5 Financial Considerations in this COVID-19 Environment
Given the COVID-19 crisis that is impacting our country (and our families), I decided to share five things to consider as it relates to managing your personal finances in this environment. These considerations, along with the nine financial spring cleaning tips I am sharing on Intagram, should aid in keeping you afloat while navigating this pandemic. Stay safe my friends!
1. Take advantage of the new tax filing deadline to preserve liquidity
The Treasury Department and Internal Revenue Service announced on March 21 that the federal income tax filing due date is being automatically extended from April 15, 2020, to July 15, 2020. Taxpayers do not need to file any additional forms or call the IRS to qualify for this automatic federal tax filing and payment relief.
For those needing to preserve cash/liquidity, this extension offers a 90-day grace period to help get your affairs in order.
Taxpayers can defer federal income tax payments due on April 15, 2020, to July 15, 2020, without penalties and interest, regardless of the amount owed. This deferment applies to all taxpayers, including individuals, trusts and estates, corporations and other non-corporate tax filers as well as those who pay self-employment tax.
Individual taxpayers who need additional time to file beyond the July 15 deadline, can request a filing extension by filing Form 4868 through your tax professional, tax software or using the Free File link on IRS.gov. Businesses that need additional time must file Form 7004.

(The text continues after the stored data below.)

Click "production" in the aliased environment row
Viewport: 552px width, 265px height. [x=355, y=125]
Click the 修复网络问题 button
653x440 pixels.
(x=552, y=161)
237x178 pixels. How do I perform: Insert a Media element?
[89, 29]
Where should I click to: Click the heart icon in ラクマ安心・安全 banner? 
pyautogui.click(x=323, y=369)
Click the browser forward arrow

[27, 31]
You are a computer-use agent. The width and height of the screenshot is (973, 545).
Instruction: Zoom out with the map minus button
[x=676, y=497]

Bonus: For those looking to add padding to their monthly budget, you may qualify for the economic impact payment. Click here for the latest from the IRS on who qualifies for this stimulus and for how much.
2. Avoid unnecessary and fear-based spending
I was in the grocery store the other day and overheard a couple negotiating the purchase of grocery items they knew they did not want or need. The wife was following the “it’s better to have and not need, than to need and not have” logic. The husband was hellbent on getting out of the grocery store and his frustration was causing him to throw items into the cart in a haste.
Don’t be guided by fear, anxiety or other negative emotions during this time. Avoiding unnecessary spending allows you to pad your savings for items that you actually need.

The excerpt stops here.